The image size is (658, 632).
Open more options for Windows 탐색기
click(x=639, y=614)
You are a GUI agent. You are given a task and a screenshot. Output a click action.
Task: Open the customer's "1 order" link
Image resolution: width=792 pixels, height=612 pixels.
· · · · ·
• **Exercise details**
Rewrite the records above with every "pixels" replaced by "px" and nothing else changed.

• **Reply to the task**
The image size is (658, 632).
Open more options for Windows 탐색기
click(x=639, y=614)
You are a GUI agent. You are given a task and a screenshot. Output a click action.
Task: Open the customer's "1 order" link
Image resolution: width=792 px, height=612 px.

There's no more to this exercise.